● **To do**
Could you recast all the records below as a Markdown table with two columns, "Line No." for the running row number and "Text" for the line itself, leaving out any blank lines?

● **Listing**
● ● ● ●

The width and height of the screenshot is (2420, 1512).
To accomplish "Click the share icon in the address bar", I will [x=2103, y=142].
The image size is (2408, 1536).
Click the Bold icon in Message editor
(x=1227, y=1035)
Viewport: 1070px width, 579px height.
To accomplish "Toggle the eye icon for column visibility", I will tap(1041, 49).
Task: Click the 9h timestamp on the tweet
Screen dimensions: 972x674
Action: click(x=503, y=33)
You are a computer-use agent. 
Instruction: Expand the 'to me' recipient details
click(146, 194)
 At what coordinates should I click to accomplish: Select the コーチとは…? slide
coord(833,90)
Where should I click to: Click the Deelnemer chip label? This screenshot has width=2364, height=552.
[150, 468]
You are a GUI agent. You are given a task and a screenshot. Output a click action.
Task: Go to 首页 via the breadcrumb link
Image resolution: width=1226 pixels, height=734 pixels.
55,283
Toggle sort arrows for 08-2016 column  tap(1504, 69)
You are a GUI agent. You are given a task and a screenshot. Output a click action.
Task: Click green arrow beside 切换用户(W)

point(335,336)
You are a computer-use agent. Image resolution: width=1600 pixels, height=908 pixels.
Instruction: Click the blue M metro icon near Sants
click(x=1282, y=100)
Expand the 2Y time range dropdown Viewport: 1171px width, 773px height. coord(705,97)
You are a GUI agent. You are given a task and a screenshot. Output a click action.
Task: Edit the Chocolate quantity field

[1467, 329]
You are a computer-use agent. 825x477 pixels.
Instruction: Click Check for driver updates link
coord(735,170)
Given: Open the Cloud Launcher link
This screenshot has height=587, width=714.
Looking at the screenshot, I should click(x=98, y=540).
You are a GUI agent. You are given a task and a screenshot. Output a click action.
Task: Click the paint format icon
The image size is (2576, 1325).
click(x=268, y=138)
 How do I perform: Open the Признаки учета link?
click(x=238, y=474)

● ● ● ●

● **Task output**
| Line No. | Text |
|---|---|
| 1 | The width and height of the screenshot is (2420, 1512). |
| 2 | To accomplish "Click the share icon in the address bar", I will [x=2103, y=142]. |
| 3 | The image size is (2408, 1536). |
| 4 | Click the Bold icon in Message editor |
| 5 | (x=1227, y=1035) |
| 6 | Viewport: 1070px width, 579px height. |
| 7 | To accomplish "Toggle the eye icon for column visibility", I will tap(1041, 49). |
| 8 | Task: Click the 9h timestamp on the tweet |
| 9 | Screen dimensions: 972x674 |
| 10 | Action: click(x=503, y=33) |
| 11 | You are a computer-use agent.  |
| 12 | Instruction: Expand the 'to me' recipient details |
| 13 | click(146, 194) |
| 14 |  At what coordinates should I click to accomplish: Select the コーチとは…? slide |
| 15 | coord(833,90) |
| 16 | Where should I click to: Click the Deelnemer chip label? This screenshot has width=2364, height=552. |
| 17 | [150, 468] |
| 18 | You are a GUI agent. You are given a task and a screenshot. Output a click action. |
| 19 | Task: Go to 首页 via the breadcrumb link |
| 20 | Image resolution: width=1226 pixels, height=734 pixels. |
| 21 | 55,283 |
| 22 | Toggle sort arrows for 08-2016 column  tap(1504, 69) |
| 23 | You are a GUI agent. You are given a task and a screenshot. Output a click action. |
| 24 | Task: Click green arrow beside 切换用户(W) |
| 25 | point(335,336) |
| 26 | You are a computer-use agent. Image resolution: width=1600 pixels, height=908 pixels. |
| 27 | Instruction: Click the blue M metro icon near Sants |
| 28 | click(x=1282, y=100) |
| 29 | Expand the 2Y time range dropdown Viewport: 1171px width, 773px height. coord(705,97) |
| 30 | You are a GUI agent. You are given a task and a screenshot. Output a click action. |
| 31 | Task: Edit the Chocolate quantity field |
| 32 | [1467, 329] |
| 33 | You are a computer-use agent. 825x477 pixels. |
| 34 | Instruction: Click Check for driver updates link |
| 35 | coord(735,170) |
| 36 | Given: Open the Cloud Launcher link |
| 37 | This screenshot has height=587, width=714. |
| 38 | Looking at the screenshot, I should click(x=98, y=540). |
| 39 | You are a GUI agent. You are given a task and a screenshot. Output a click action. |
| 40 | Task: Click the paint format icon |
| 41 | The image size is (2576, 1325). |
| 42 | click(x=268, y=138) |
| 43 |  How do I perform: Open the Признаки учета link? |
| 44 | click(x=238, y=474) |